• **Text for analysis**
++++++
Merge pull request #253 from marklogic/feature/naked-properties

rjrudin · web-flow · commit b194f06c1641 · 2024-07-10T14:55:06.000-04:00
MLE-13889 Can now read and write naked properties
diff --git a/build.gradle b/build.gradle
@@ -42,7 +42,7 @@ dependencies {
     exclude module: "rocksdbjni"
   }
 
-  shadowDependencies ("com.marklogic:marklogic-client-api:6.6.0") {
+  shadowDependencies ("com.marklogic:marklogic-client-api:6.6.1") {
     // The Java Client uses Jackson 2.15.2; Scala 3.4.x does not yet support that and will throw the following error:
     // Scala module 2.14.2 requires Jackson Databind version >= 2.14.0 and < 2.15.0 - Found jackson-databind version 2.15.2
     // So the 4 Jackson modules are excluded to allow for Spark's to be used.
++++++
• **Task directions**
In the commit above, what version of com.marklogic:marklogic-client-api is the shadow dependency changed to?

• **Given data**
++++++
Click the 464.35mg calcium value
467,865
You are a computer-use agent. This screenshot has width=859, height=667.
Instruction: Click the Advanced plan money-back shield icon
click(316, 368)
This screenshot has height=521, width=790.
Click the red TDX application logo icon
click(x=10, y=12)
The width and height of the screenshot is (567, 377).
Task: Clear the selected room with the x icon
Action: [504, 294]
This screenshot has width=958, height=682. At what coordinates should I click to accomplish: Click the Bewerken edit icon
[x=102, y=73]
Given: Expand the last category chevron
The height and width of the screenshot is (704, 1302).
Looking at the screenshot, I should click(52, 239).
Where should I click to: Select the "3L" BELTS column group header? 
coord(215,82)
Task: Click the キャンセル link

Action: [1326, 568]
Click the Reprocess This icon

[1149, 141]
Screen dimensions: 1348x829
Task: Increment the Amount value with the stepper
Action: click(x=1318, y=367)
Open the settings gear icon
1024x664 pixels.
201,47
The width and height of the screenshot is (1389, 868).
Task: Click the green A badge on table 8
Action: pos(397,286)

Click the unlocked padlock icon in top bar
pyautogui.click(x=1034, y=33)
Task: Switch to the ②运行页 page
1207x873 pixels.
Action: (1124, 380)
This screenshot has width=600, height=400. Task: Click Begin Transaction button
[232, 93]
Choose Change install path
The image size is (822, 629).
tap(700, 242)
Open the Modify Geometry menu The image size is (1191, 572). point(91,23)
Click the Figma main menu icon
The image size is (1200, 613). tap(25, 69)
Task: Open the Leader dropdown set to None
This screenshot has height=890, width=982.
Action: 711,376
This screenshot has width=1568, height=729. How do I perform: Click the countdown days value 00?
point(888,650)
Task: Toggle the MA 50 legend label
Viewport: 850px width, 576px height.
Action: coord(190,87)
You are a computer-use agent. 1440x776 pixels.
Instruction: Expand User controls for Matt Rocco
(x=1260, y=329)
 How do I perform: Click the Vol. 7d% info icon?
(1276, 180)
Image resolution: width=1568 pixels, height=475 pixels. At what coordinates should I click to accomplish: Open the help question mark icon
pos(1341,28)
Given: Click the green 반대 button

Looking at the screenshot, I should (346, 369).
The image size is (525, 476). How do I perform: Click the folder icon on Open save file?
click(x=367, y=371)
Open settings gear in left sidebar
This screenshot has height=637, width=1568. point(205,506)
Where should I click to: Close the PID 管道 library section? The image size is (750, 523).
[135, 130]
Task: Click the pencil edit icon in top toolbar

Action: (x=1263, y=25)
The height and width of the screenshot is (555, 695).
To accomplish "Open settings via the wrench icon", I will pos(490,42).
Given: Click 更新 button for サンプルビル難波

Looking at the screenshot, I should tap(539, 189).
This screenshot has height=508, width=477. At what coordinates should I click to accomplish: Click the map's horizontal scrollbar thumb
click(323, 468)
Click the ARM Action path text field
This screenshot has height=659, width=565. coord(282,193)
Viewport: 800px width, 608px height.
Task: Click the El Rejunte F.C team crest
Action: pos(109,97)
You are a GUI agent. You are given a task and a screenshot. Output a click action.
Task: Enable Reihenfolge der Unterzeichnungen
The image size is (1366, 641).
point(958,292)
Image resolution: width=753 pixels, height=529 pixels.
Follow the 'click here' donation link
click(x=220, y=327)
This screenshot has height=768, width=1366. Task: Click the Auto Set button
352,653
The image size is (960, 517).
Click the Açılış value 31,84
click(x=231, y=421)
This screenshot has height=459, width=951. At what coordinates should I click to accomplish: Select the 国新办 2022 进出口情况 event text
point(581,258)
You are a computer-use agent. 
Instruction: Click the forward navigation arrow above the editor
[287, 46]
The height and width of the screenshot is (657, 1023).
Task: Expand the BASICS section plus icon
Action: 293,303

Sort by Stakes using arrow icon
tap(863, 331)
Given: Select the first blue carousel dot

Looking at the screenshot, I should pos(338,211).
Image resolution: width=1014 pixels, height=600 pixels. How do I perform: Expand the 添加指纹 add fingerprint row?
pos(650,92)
++++++
• **Solution below**
6.6.1